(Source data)
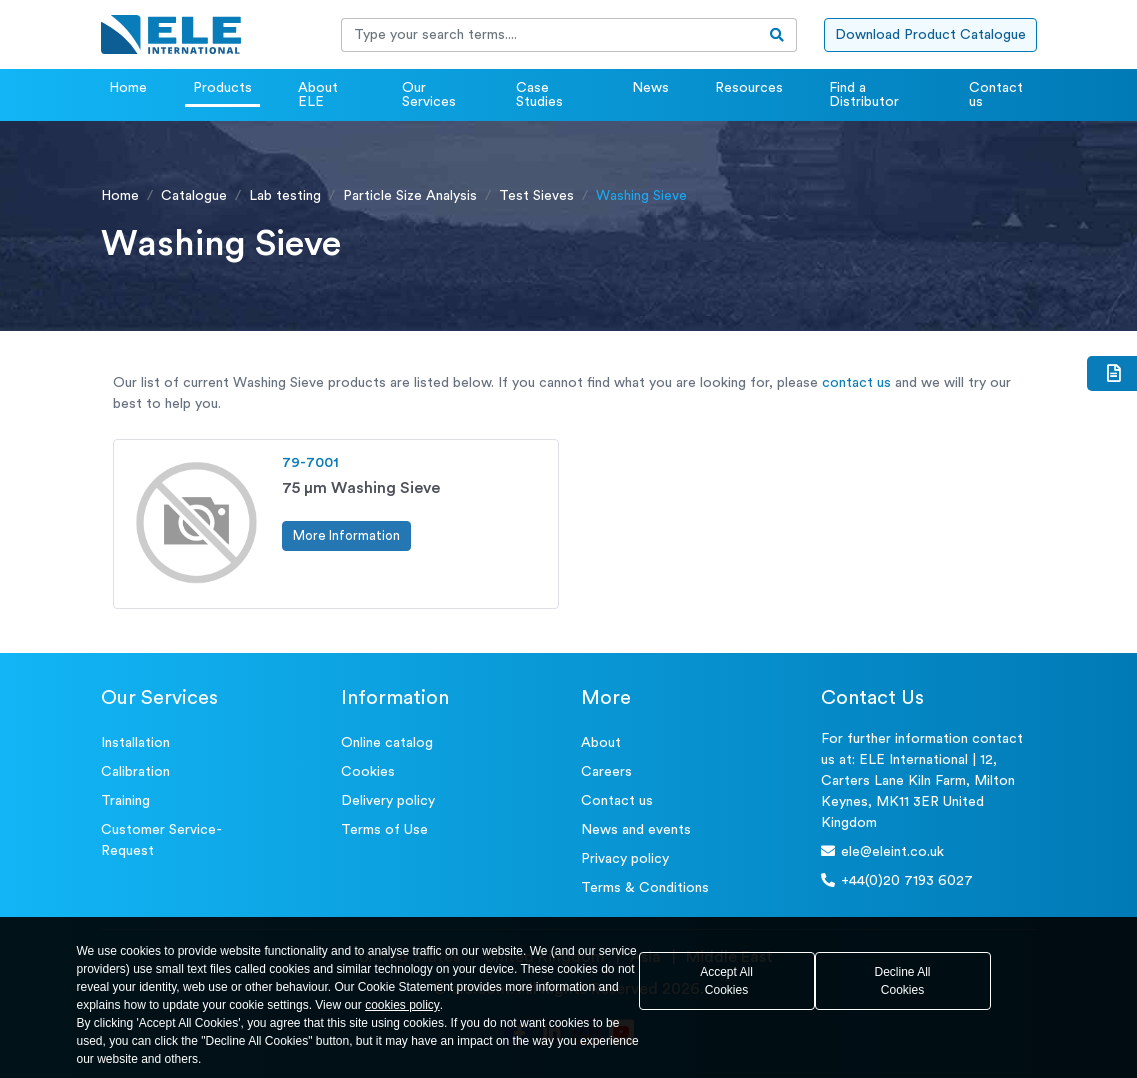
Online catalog (387, 743)
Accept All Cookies (726, 981)
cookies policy (402, 1005)
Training (125, 801)
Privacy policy (625, 859)
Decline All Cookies (902, 981)
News (650, 88)
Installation (135, 743)
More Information (346, 535)
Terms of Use (384, 830)
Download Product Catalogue (930, 35)
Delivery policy (388, 801)
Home (128, 88)
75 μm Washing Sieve (361, 488)
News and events (636, 830)
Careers (606, 772)
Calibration (135, 772)
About (601, 743)
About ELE (318, 95)
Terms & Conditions (645, 888)
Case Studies (539, 95)
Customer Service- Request (161, 840)
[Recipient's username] (550, 35)
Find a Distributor (864, 95)
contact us (856, 383)
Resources (749, 88)
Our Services (429, 95)
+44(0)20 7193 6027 (897, 880)
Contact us (996, 95)
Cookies (368, 772)
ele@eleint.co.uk (882, 851)
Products (222, 88)
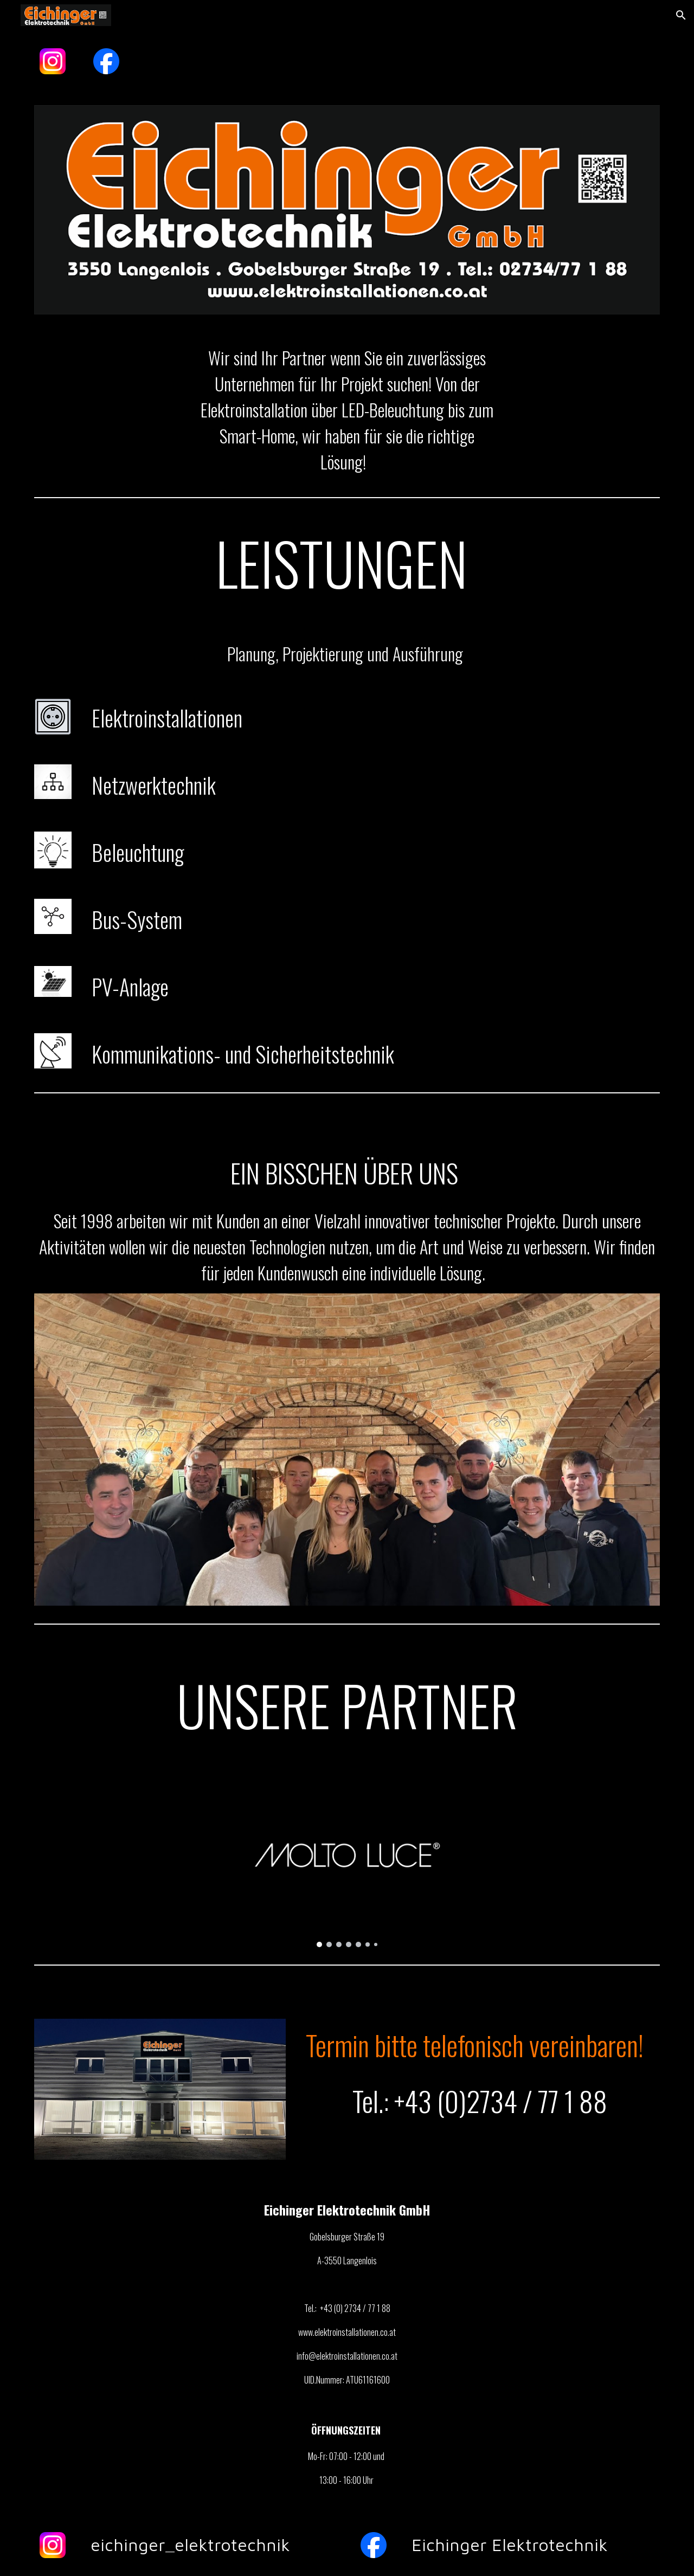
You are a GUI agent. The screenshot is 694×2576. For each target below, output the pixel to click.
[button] (681, 15)
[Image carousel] (347, 1866)
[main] (347, 409)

PROBLEM TO SOLVE
Render every line of the entries above as a numbered list, omitting blank lines and leaving out the pictures.

RESPONSE FOR THIS EXERCISE
1. Online catalog (387, 743)
2. Accept All Cookies (726, 981)
3. cookies policy (402, 1005)
4. Training (125, 801)
5. Privacy policy (625, 859)
6. Decline All Cookies (902, 981)
7. News (650, 88)
8. Installation (135, 743)
9. More Information (346, 535)
10. Terms of Use (384, 830)
11. Download Product Catalogue (930, 35)
12. Delivery policy (388, 801)
13. Home (128, 88)
14. 75 μm Washing Sieve (361, 488)
15. News and events (636, 830)
16. Careers (606, 772)
17. Calibration (135, 772)
18. About (601, 743)
19. About ELE (318, 95)
20. Terms & Conditions (645, 888)
21. Case Studies (539, 95)
22. Customer Service- Request (161, 840)
23. [Recipient's username] (550, 35)
24. Find a Distributor (864, 95)
25. contact us (856, 383)
26. Resources (749, 88)
27. Our Services (429, 95)
28. +44(0)20 7193 6027 (897, 880)
29. Contact us (996, 95)
30. Cookies (368, 772)
31. ele@eleint.co.uk (882, 851)
32. Products (222, 88)
33. You are a GUI agent. The screenshot is 694×2576. For each target below, output the pixel to click.
34. [button] (681, 15)
35. [Image carousel] (347, 1866)
36. [main] (347, 409)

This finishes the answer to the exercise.